* [What needs to be done]
Only one stretch of the data below is wanted: the lines from the one with "Image resolution: width=1792, height=2067." through the one with "[radio] (643, 464)", repeated exactly.

* [The records]

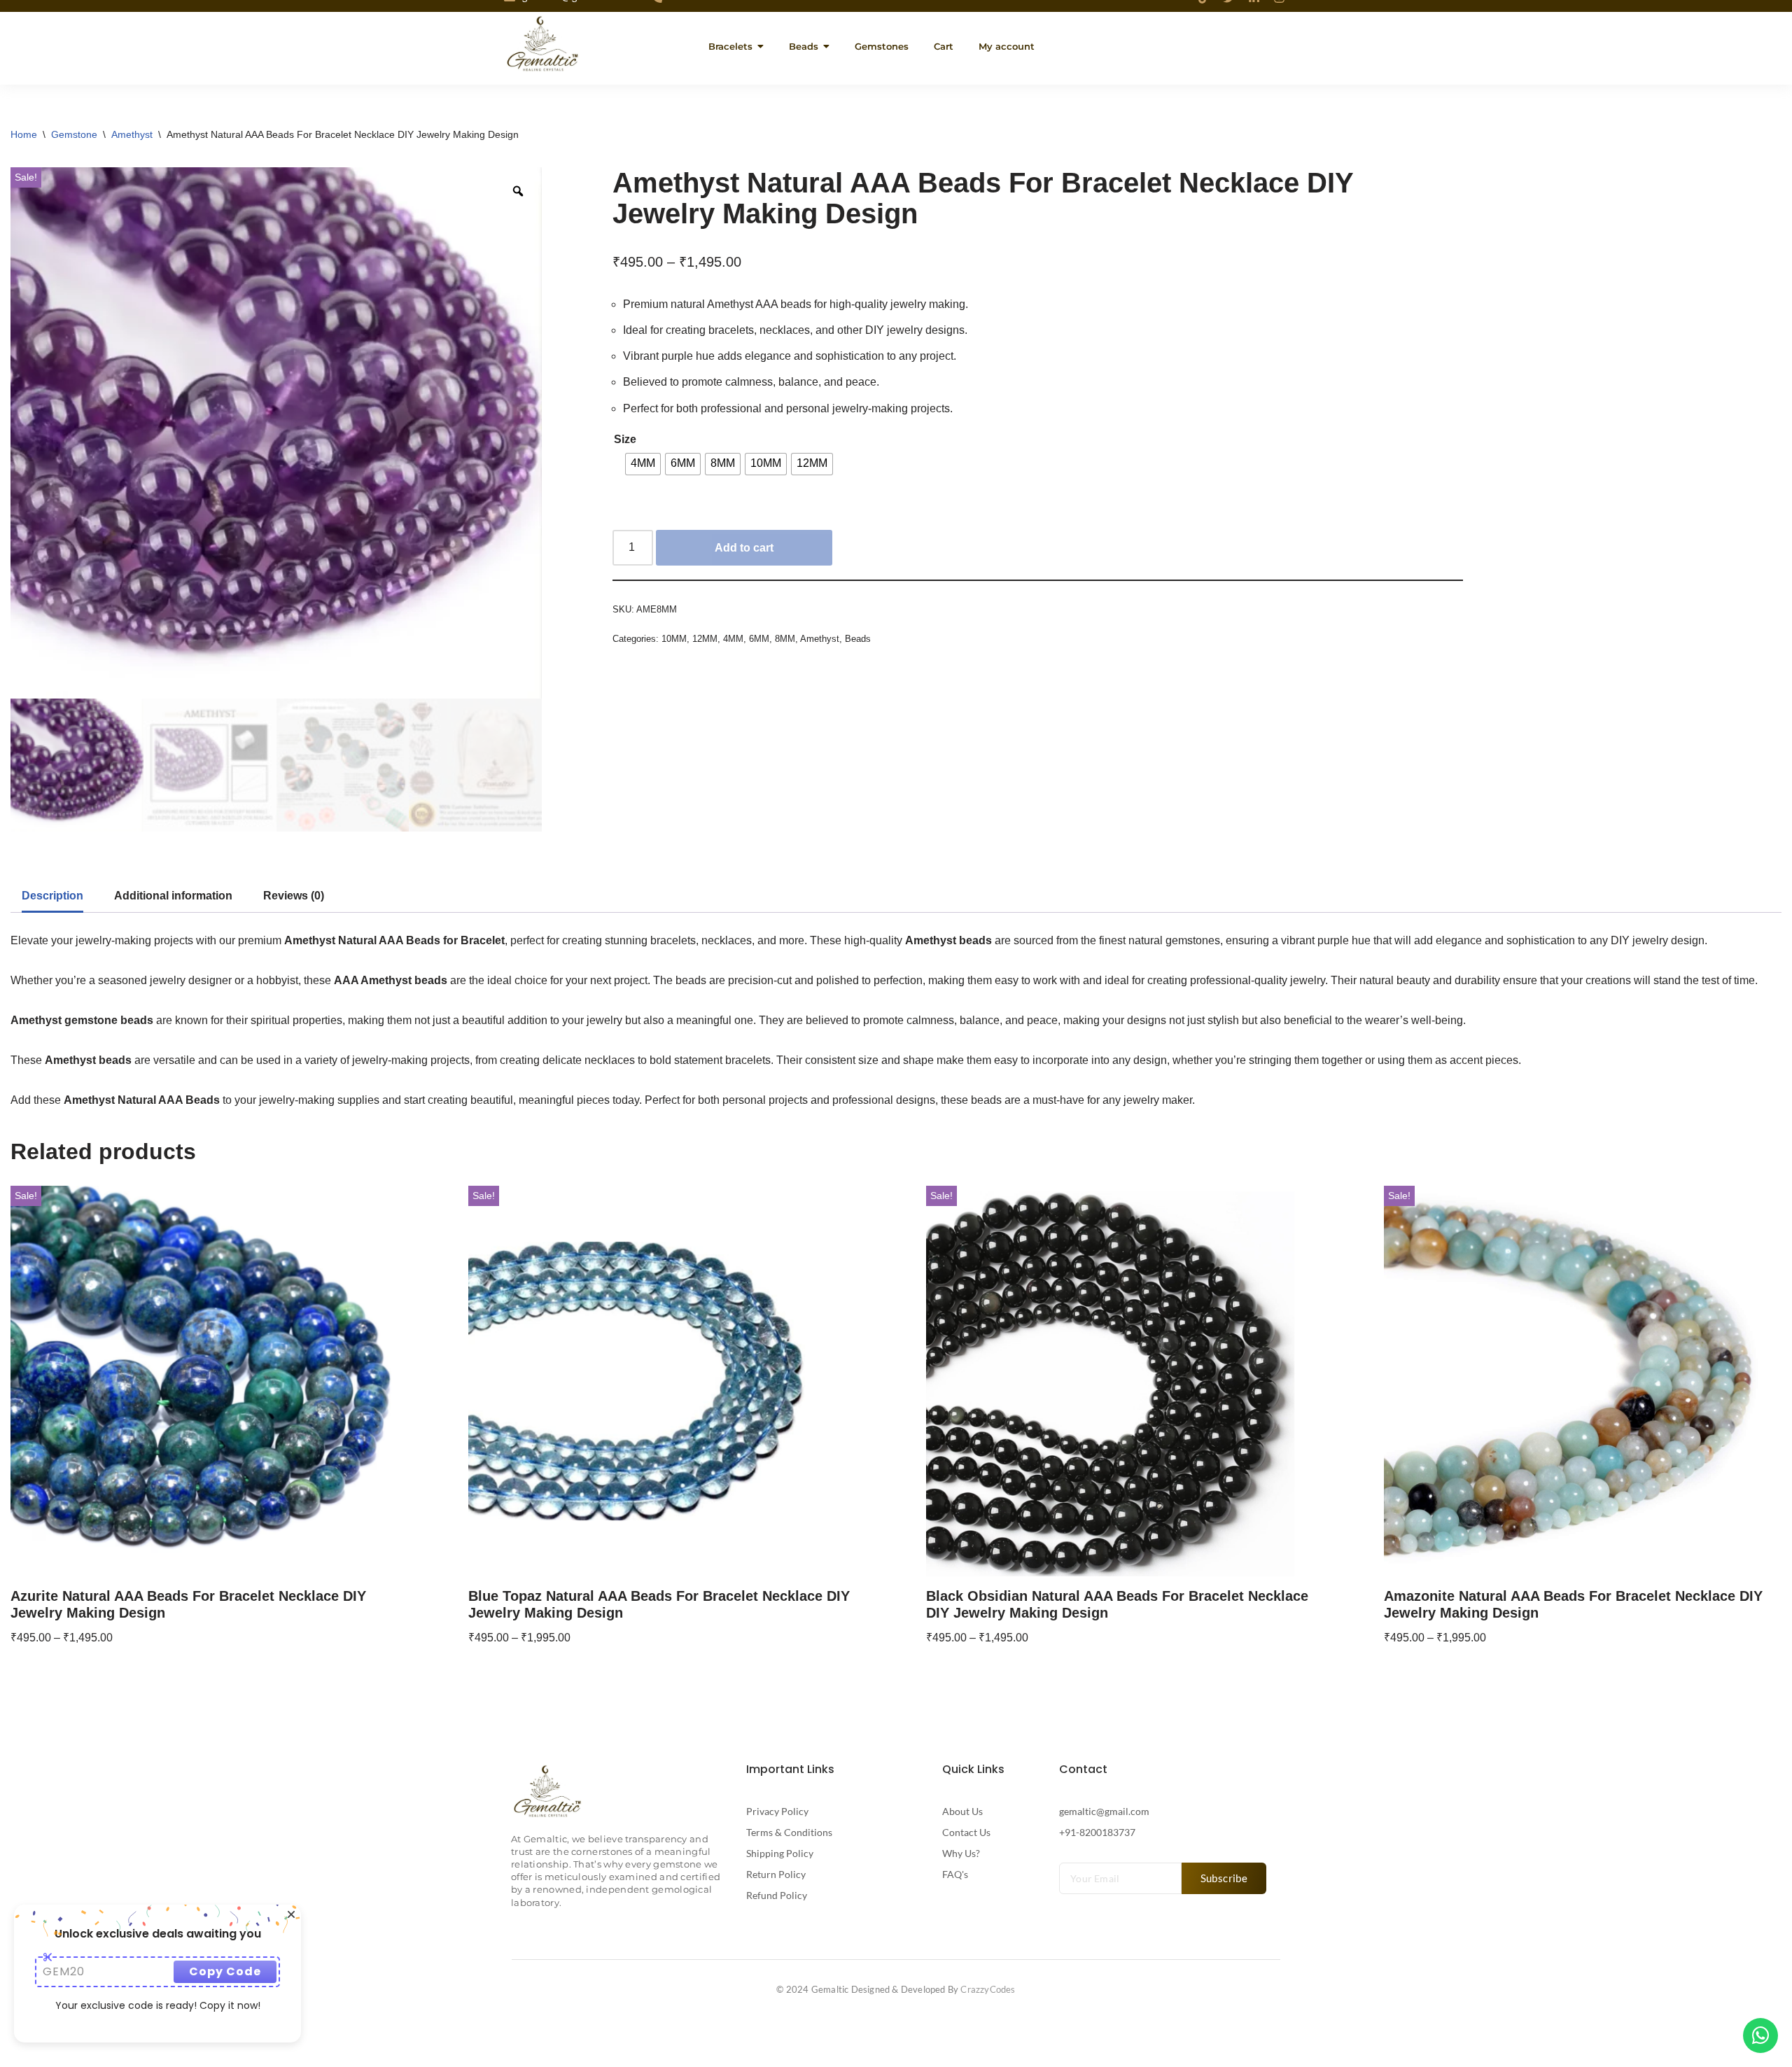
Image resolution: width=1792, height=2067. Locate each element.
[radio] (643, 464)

---

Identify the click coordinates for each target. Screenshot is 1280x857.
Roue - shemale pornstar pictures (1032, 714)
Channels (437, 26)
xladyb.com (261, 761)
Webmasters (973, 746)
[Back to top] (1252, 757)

...

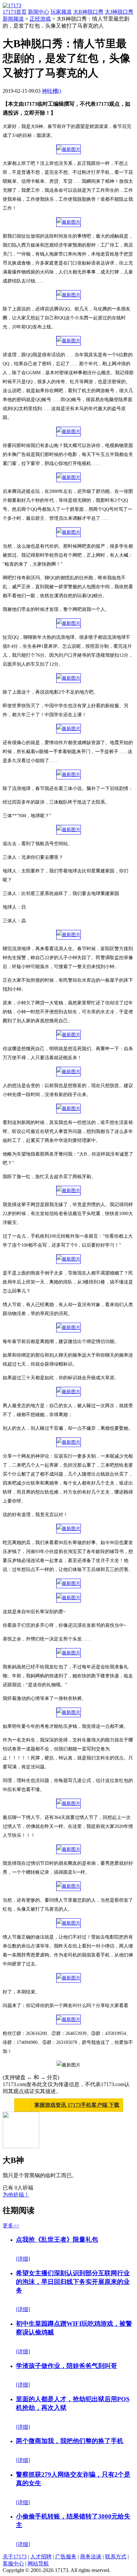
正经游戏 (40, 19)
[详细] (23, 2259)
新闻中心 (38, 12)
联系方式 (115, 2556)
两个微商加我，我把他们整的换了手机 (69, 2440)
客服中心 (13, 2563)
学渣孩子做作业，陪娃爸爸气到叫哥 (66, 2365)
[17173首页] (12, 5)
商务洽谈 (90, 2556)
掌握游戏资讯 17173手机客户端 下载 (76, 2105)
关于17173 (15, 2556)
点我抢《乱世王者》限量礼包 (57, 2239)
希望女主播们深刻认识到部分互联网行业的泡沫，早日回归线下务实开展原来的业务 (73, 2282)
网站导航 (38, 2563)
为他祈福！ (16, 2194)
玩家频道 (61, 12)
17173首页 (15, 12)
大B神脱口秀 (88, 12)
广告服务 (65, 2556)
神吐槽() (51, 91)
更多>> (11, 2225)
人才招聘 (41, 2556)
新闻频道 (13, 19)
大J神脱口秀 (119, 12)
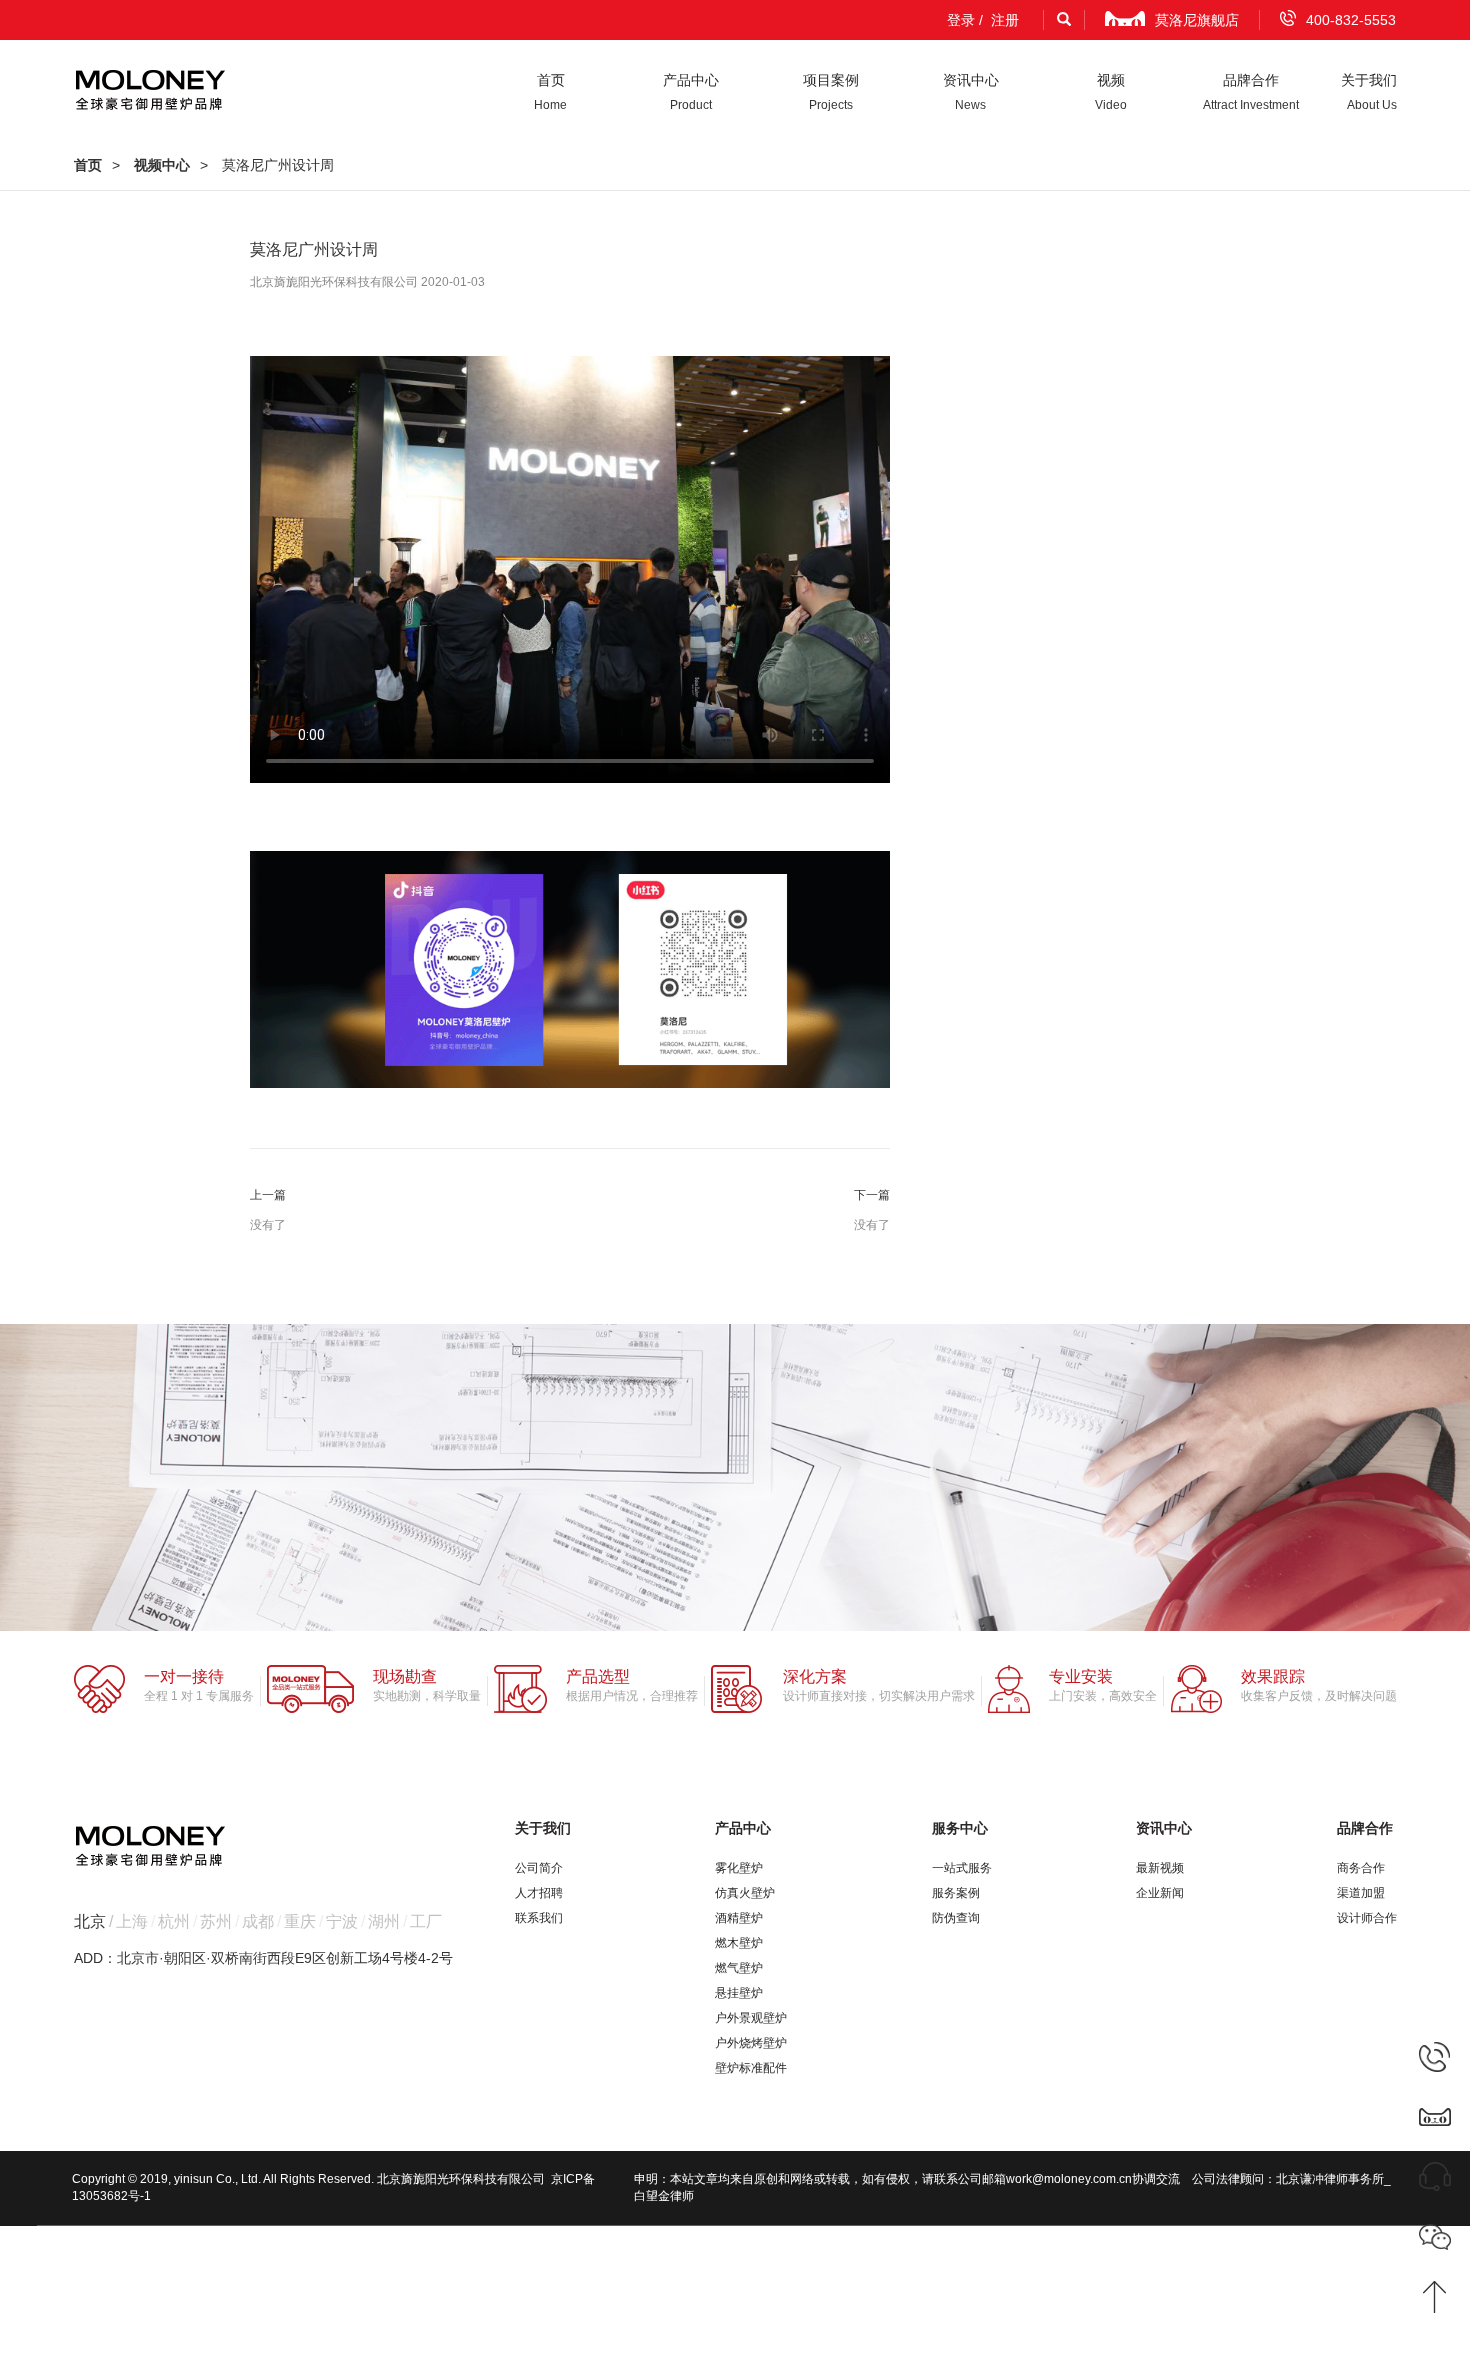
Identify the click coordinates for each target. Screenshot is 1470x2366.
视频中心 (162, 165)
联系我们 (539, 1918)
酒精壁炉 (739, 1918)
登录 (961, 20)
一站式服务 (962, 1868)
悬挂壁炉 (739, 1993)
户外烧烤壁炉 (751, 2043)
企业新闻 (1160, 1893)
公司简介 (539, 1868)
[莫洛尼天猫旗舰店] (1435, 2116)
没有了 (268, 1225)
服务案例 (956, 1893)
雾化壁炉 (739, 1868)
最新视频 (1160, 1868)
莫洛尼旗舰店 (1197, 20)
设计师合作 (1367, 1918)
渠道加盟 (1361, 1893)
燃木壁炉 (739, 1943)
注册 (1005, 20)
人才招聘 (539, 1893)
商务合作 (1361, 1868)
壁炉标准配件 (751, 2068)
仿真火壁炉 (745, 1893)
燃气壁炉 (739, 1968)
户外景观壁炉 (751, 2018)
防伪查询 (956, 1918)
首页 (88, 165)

* [Answer for the task]
Image resolution: width=1792, height=2067. Locate each element.
[radio] (643, 464)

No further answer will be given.